● **Document section**:
########################################
This piece was originally published on the 3M Inside Angle blog.
The central mission of many health start-ups is explicit: to “disrupt” the status quo in the U.S. health care system. But when disruptions hijack the attention of health workers, it is costly and detrimental to patient care.
The time and attention of highly trained health workers are both finite and valuable resources that our health system must more thoughtfully leverage in the pursuit of better quality and efficiency.
New York Times opinion writer Charlie Warzel raises just what is at stake when we fail to recognize the limits of our attention. For many health workers, the concept of attention as “currency” and one that is a “finite substrate” will likely strike a nerve in a profound way. “When you pay attention to one thing, you ignore something else,” says Warzel. This has implications for patient outcomes, health worker burnout, and overall system performance and efficiency.
Thus, cyberculture expert Howard Rheingold advises in his book “Net Smart: How to Thrive Online,” that we should “pay attention to the way [we] pay attention.” That guidance could not be more critical in health care.
########################################
● **Directions for this task**: Please repeat the passage about health workers' attention word for word, from "This piece was" up to and including "quality and efficiency.". Rely only on the passage about health workers' attention.

Dataset entries
########################################
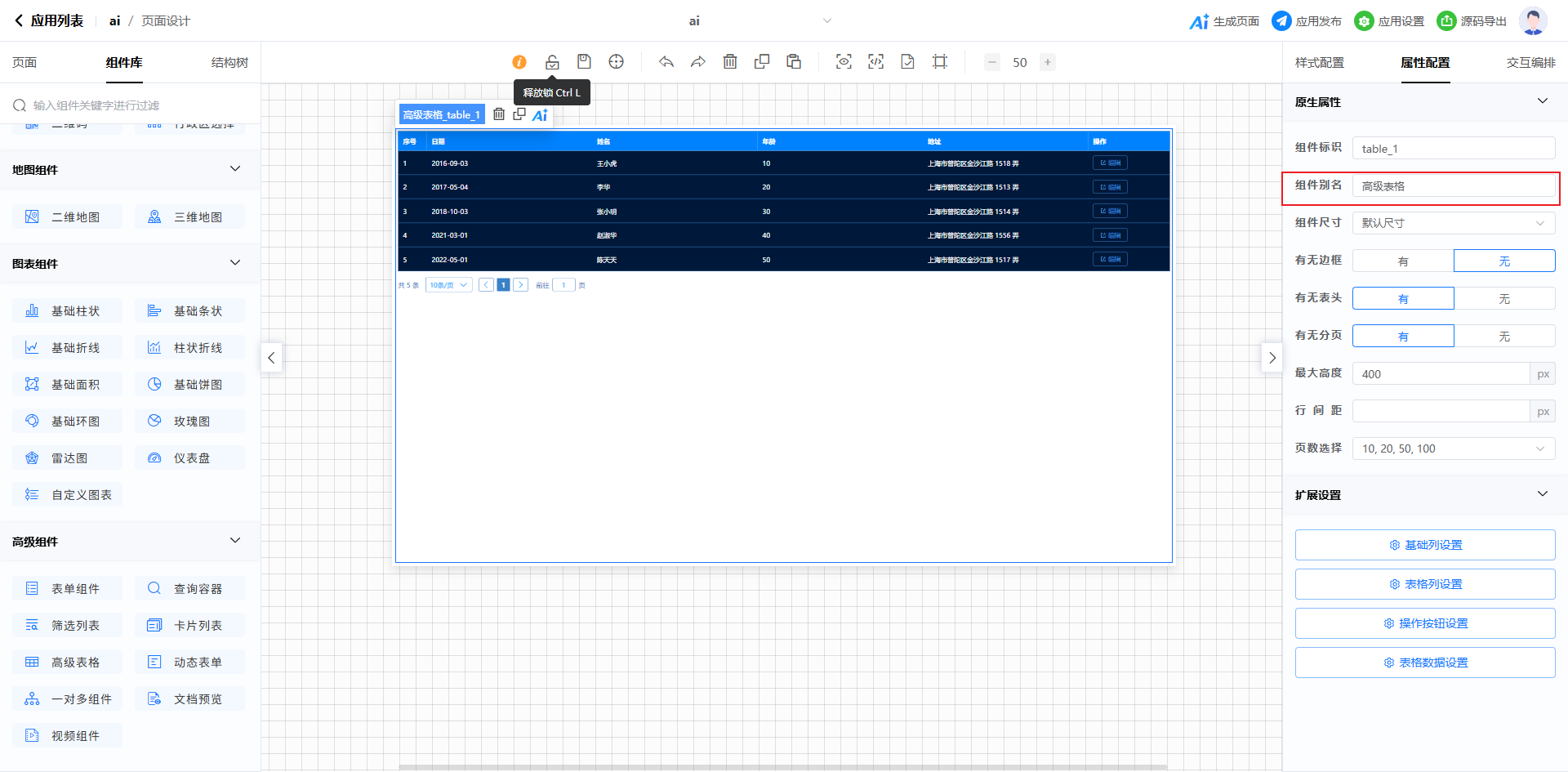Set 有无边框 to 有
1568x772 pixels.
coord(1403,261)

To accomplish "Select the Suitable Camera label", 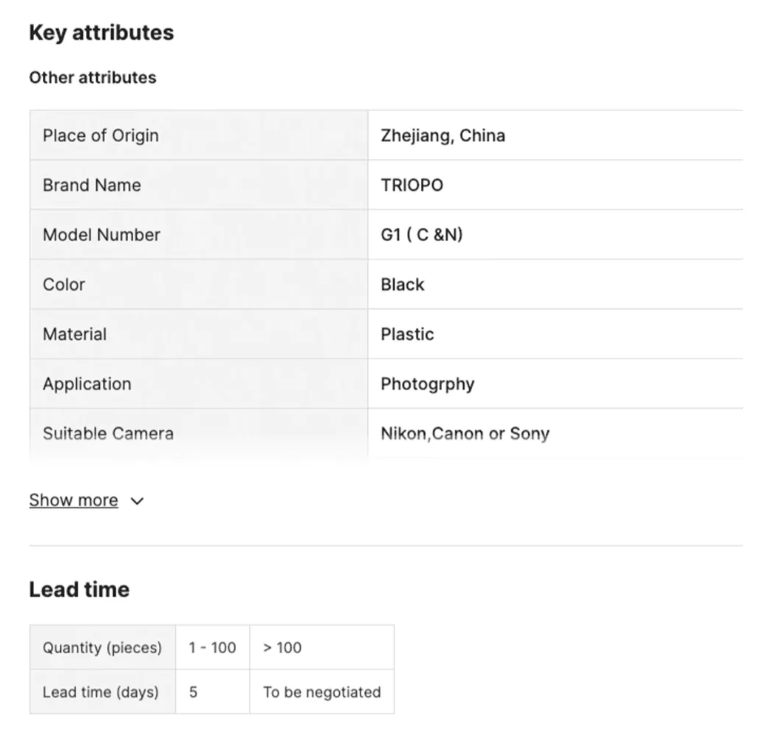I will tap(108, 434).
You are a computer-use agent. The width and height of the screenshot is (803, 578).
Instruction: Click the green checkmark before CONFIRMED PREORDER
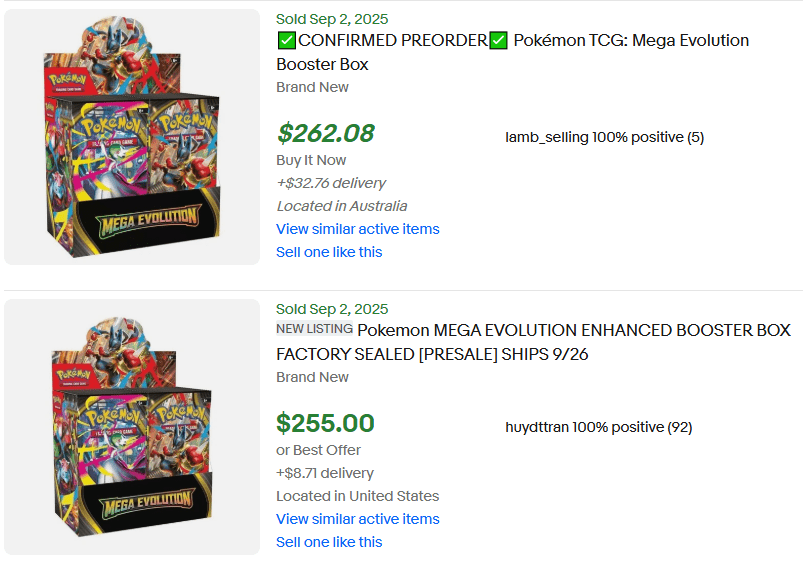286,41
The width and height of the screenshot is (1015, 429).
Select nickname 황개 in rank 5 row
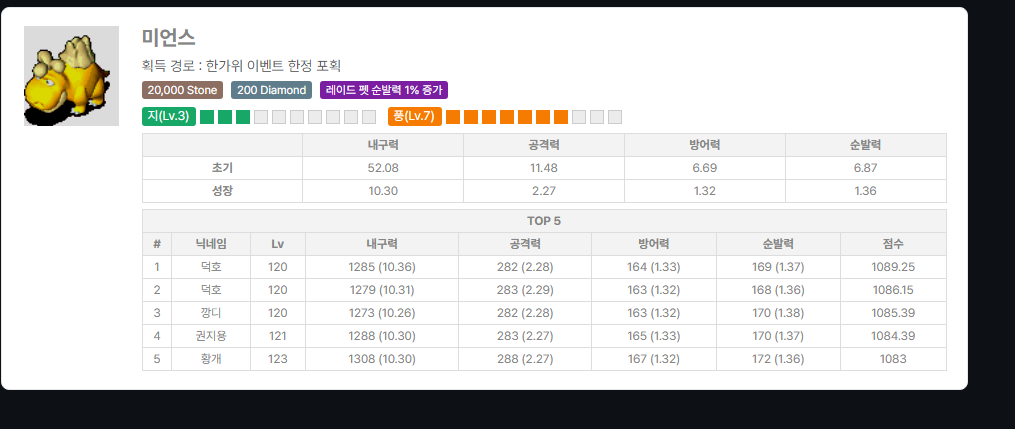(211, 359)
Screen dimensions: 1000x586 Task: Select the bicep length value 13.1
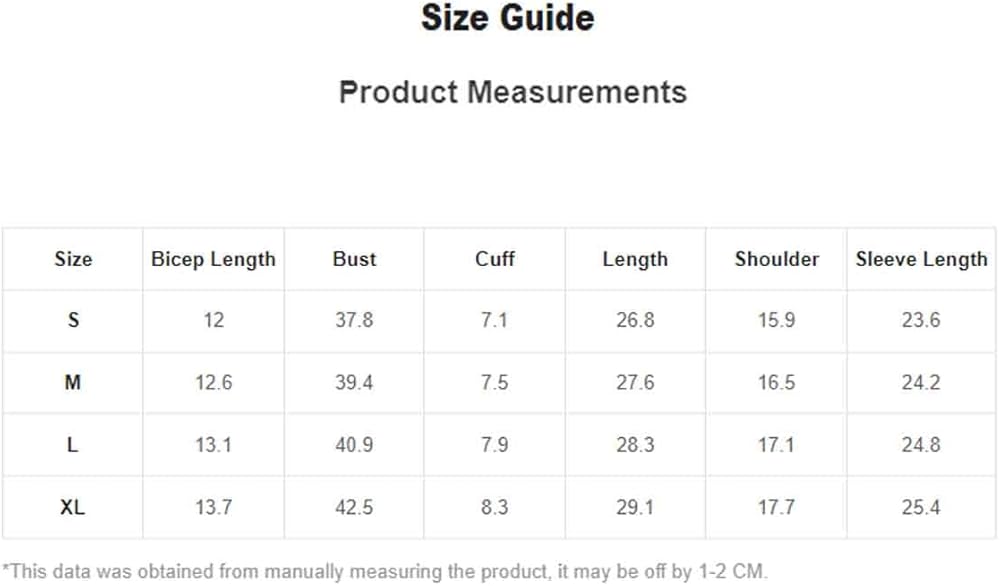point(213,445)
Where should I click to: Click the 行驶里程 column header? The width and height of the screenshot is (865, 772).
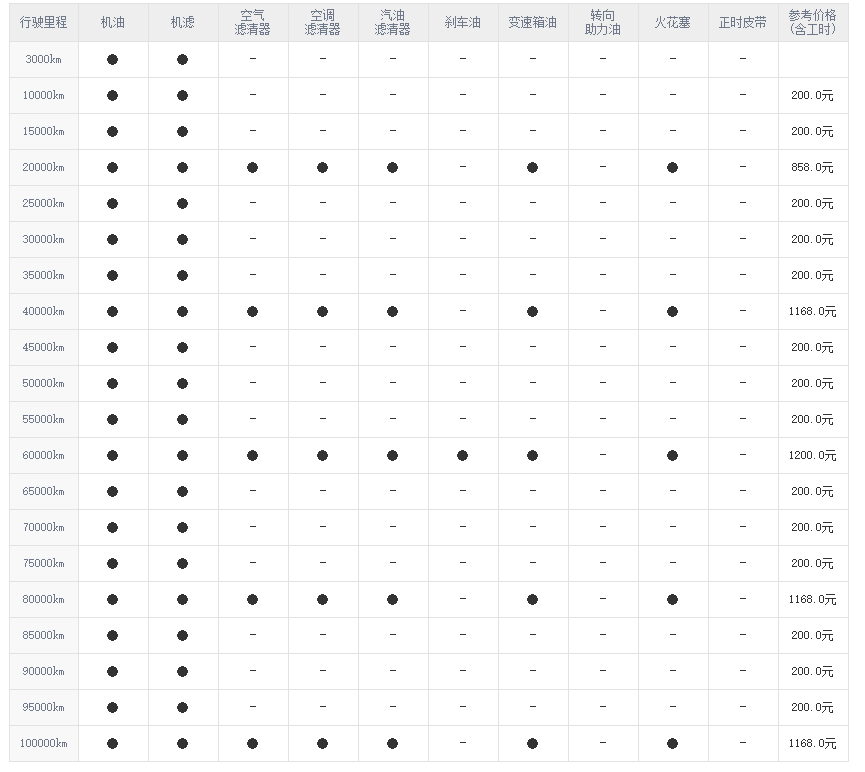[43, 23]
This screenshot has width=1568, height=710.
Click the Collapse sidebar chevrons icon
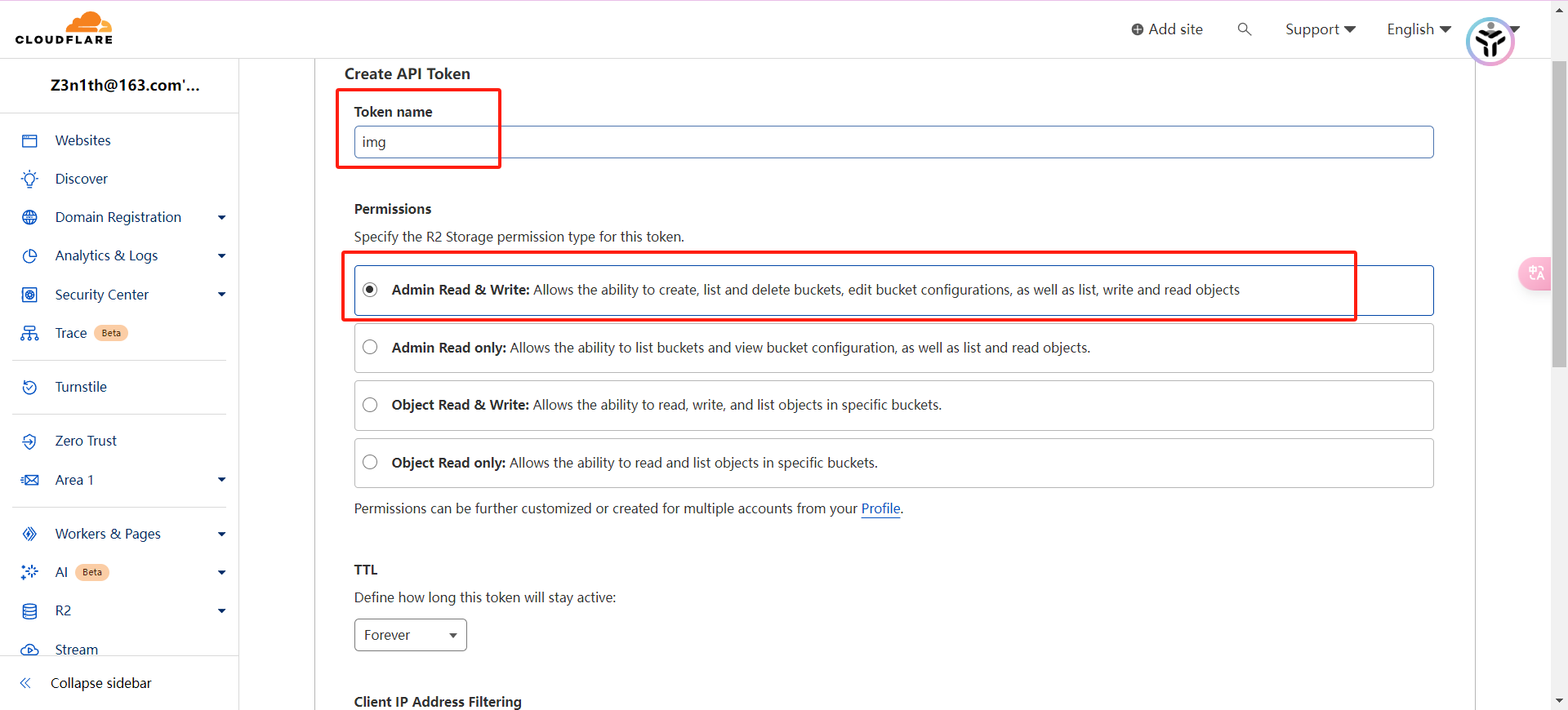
########################################
● **Reply**:
This piece was originally published on the 3M Inside Angle blog.
The central mission of many health start-ups is explicit: to “disrupt” the status quo in the U.S. health care system. But when disruptions hijack the attention of health workers, it is costly and detrimental to patient care.
The time and attention of highly trained health workers are both finite and valuable resources that our health system must more thoughtfully leverage in the pursuit of better quality and efficiency.